> REQUIREMENT
Each line in the entries below that holds the string "Task" must be copied.

> RECORD EXTRACTS
• • • • •

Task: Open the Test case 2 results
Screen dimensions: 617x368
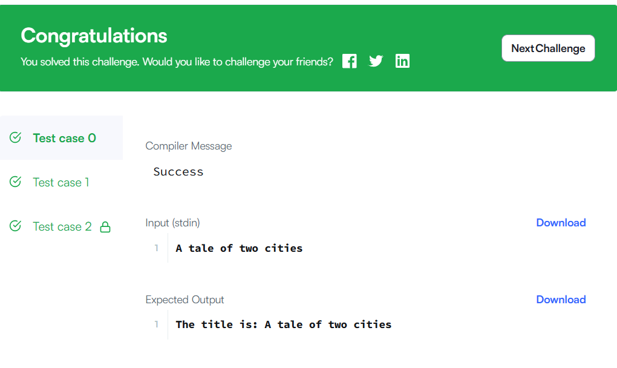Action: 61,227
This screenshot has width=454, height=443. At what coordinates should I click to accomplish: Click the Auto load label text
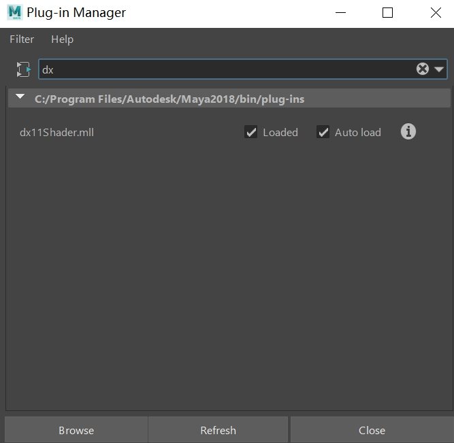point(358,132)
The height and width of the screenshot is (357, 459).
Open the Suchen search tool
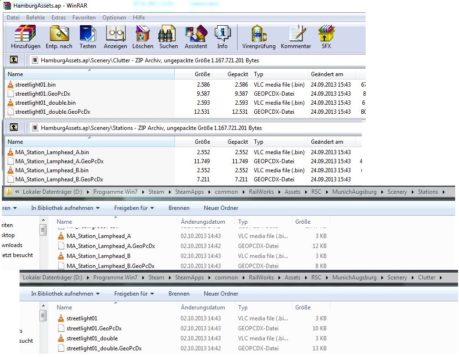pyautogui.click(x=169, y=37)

• • • • •

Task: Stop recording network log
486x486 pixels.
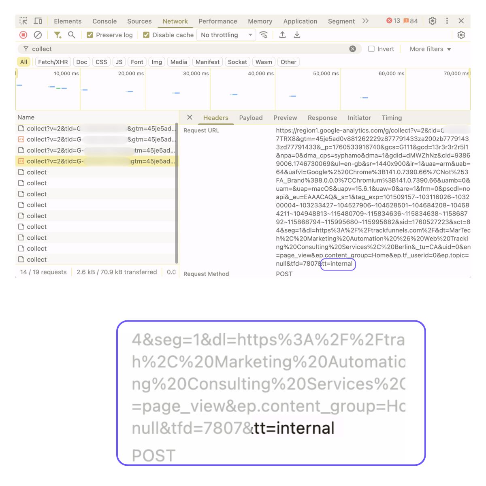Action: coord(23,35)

• • • • •

> OUTPUT FOR THIS EXERCISE
Task: Open the Test case 2 results
Task: Stop recording network log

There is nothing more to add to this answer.